Jasmine is a very simple and powerful JavaScript testing framework. It's gaining momentum very quickly and is able to run on many platforms. You can run your Jasmine tests in a browser on any operating system, and you can run it headless on mac or linux very easily but it's not so easy on Windows.
Jafar makes running your Jasmine tests on Windows without a browser easy.
An example rake file is inlcuded in the test folder along with a example spec and source file. Use this as a basis for your own rake file.
The executable is dead simple, it reads and evaluates each of the command line arguments as JavaScript files. That's it. It does expose two global variables you can use in your scripts: file_writer and system_console.
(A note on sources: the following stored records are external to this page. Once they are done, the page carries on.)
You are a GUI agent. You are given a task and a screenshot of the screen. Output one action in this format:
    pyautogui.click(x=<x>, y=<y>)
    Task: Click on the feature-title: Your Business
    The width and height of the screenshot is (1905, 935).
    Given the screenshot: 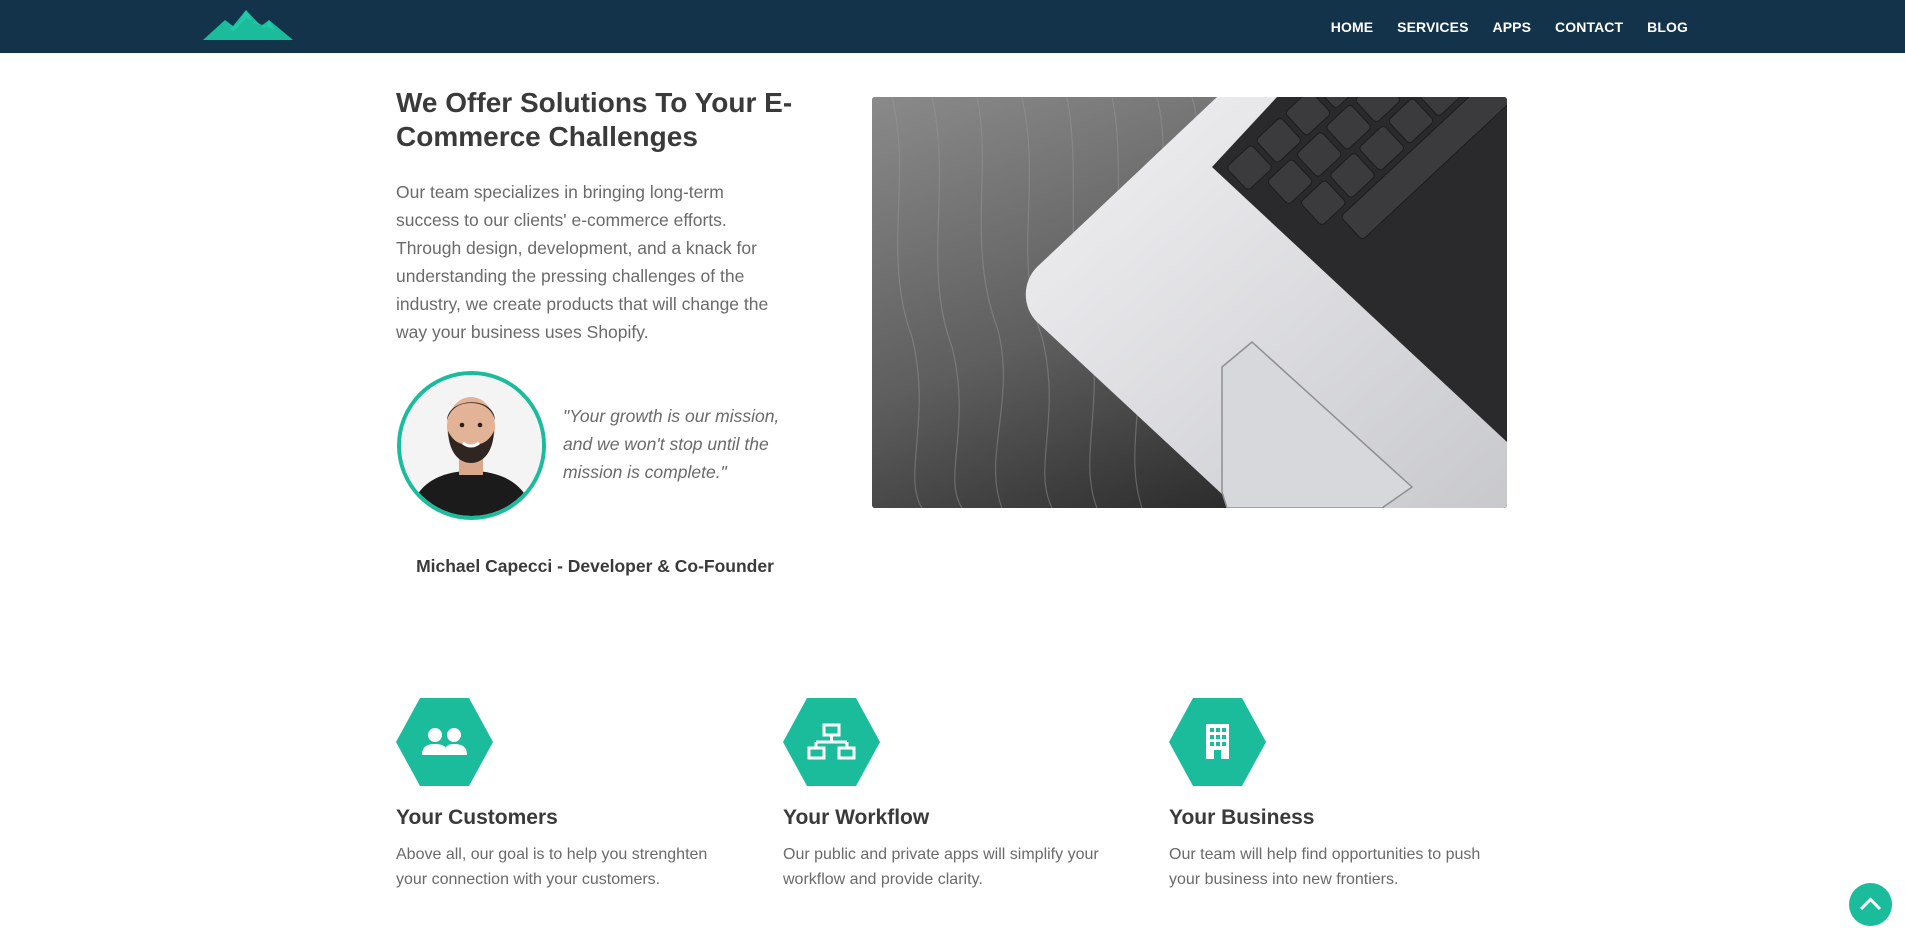 What is the action you would take?
    pyautogui.click(x=1242, y=818)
The jafar_adapters file maps the global system_console to the more familiar 'console' global. It also creates an adapter from java's file writer (which is exposed in Rhino) to the file_writer exposed by Jafar - this is used by the junit Jasmine reporter.
If you don't have ruby / rake, here is an example running from the test directory:
../dist/jafar.exe environment/env.therubyracer.js environment/window.js environment/jasmine.js environment/jafar_adapters.js environment/jasmine.junit_reporter.js jukebox.js specs/jukebox_specs.js environment/spec_runner.js
Why do you want to run Jasmine tests on Windows headlessly? Simple: continuous integration. If your build system runs on Windows and you want to test drive your JavaScript, you need it to run automatically and report results. Most build systems accept the JUnit test result format, so integrating Jafar is easy.
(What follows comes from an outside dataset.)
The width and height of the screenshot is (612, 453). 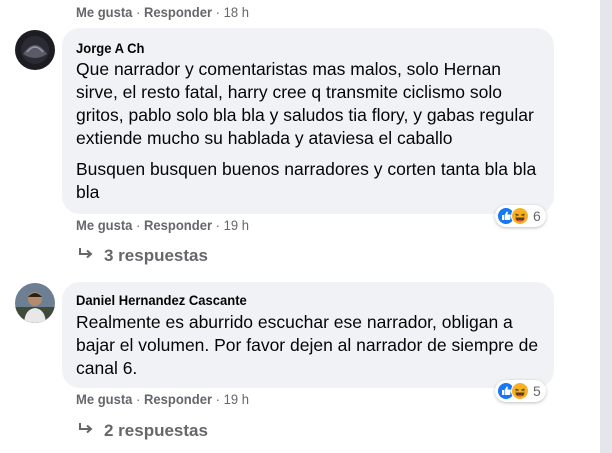 What do you see at coordinates (162, 300) in the screenshot?
I see `comment-author: Daniel Hernandez Cascante` at bounding box center [162, 300].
Jafar is not revolutionary. In fact most of this system has already been proven in prototype form by Jeremy Lightsmith. Incorporating the Jasmine junit reporter from Larry Myers and the env adapter from Charles Lowell makes everything fit together nicely. Rake, JavaScript.NET and of course V8 power this evil.
Who is Jafar anyway? He was the evil sorcerer in the movie Aladdin. He desired Princess Jasmine and after rejection turns to his powers to control her. We think it fits rather nicely with what this project is trying to do.